Wednesday, September 17, 2008

Banks Merging: a Competition Law issue?

Not counting the Federal Reserve's takeover of Freddy, Fanny and AIG (into what is truly a non-profit gigantic enterprise), or the break-up of ABN AMRO, or Barclays' scavenging of Lehman, there are three major bank mergers JPM of BS, BoA of ML, and LTSB of HBOS. But only the latter two may be referred to judicial review under competition law. Should they be?
The major bank mergers we are seeing are defensive in hostile markets. This means that they will inevitably shrink to less than the sum of their current parts, including, I would argue, less too in market share terms! Furthermore, the market shares of the recent past will be a poor guide to the market shares of the near future and, in any case, we have officially no way of knowing banks' respective market shares in most of investment banking e.g. in fixed income, FX or in any OTC trading! The banks themselves don't know the answers with any certainty, and have no idea about market shares right now or in the near future!

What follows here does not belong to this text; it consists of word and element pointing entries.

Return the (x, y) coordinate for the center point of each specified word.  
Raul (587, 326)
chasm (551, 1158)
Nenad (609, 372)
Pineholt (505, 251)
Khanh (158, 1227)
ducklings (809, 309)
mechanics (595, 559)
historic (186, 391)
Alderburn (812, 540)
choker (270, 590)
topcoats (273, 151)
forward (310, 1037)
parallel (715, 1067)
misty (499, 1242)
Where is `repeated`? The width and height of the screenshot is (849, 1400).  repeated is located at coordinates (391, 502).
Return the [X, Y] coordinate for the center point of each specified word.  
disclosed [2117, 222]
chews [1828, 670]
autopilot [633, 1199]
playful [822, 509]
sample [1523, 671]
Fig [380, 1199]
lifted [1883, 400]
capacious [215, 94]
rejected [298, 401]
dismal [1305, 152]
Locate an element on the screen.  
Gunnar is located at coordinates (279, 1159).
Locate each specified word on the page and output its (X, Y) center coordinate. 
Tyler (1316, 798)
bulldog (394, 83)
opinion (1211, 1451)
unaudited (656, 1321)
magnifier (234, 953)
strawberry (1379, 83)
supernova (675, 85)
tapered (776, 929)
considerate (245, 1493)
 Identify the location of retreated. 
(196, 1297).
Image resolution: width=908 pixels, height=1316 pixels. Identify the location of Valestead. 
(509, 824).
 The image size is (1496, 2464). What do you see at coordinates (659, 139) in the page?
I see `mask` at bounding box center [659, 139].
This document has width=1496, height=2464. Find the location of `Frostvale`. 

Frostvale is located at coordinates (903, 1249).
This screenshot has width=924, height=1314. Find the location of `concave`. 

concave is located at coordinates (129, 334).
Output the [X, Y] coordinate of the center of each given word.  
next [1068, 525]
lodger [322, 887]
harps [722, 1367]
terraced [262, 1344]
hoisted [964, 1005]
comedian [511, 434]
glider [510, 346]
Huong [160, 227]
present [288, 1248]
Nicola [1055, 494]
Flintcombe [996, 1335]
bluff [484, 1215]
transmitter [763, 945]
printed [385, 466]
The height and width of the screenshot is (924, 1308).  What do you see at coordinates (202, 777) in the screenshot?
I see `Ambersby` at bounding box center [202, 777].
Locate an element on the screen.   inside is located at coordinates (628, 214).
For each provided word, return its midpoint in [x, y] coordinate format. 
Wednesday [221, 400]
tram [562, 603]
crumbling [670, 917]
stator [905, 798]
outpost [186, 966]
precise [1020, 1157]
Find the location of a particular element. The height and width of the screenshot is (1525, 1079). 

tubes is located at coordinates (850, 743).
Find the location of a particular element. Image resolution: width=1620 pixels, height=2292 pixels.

Lloyds TSB may believe it is a dream come true to be able to buy HBoS. Some commentators fear the new group's possible 28% of the UK domestic market in mortgages and similar % of retail deposits, but the combined size is likely to be much less than the current sizes of the two banks added together.
Nor is this likely either in the case of the BoA/ML merger, which impressively sums to:
– 20,000 WM financial advisers handling $2.5 trillion of HNW client assets.
– BoA has $589bn AuM
- Merrill has 49% (45% vote) of BlackRock ($1.4tn of AuM)
– BoA + ML combined
= No. 1 underwriter of global high-yield debt,
= No. 3 underwriter of global equity,
= No. 9 adviser on global M&A (based on 2008 first-half data).
– Combined retail & and SME banking = 48% of revenue
- Combined corporate and investment banking = 32% of revenue
- Combined WM = 20% of revenue (based on 2008 first-half data).
The new group looks well balanced. But, I recall when Credit Suisse was the first bank to analyze mergers in terms of capacity loss in the markets (at the time of SBC's purchases of Brinson and Dillon Read). The BoA/ML merger will (by similar reasoning) amount to less than the sum of the two parts i.e. capacity will be lost from the combined group of probably about 20% (my guess). This is a function of the hostile trading and business environment and the usual merging of two cultures issues, plus the inevitable poaching by other banks.
A corrollery is the RBS-led takeover of ABN AMRO and the current Lloyds TSB/HBoS merger where the combined value will also most probably turn out less than the sum of the parts. The value of the combined group starts out less than either of the 2 banks on their own a year ago.
BoA and ML are complementary to each other. Capacity will be lost in wholesale trading markets (ML in London was already clearing out its offices floor by floor days before the BoA merger) and the new group will not pose a competition policy issue.
Similarly, or even more so, LLoyds TSB and HBoS are complementary geographically in retail networks and in wholesale trading. But, even if they were not, capacity is likely to be lost anyway, given the current business environment, and this means the deal need not be anxiously scrutinised under UK and EU Competition Law.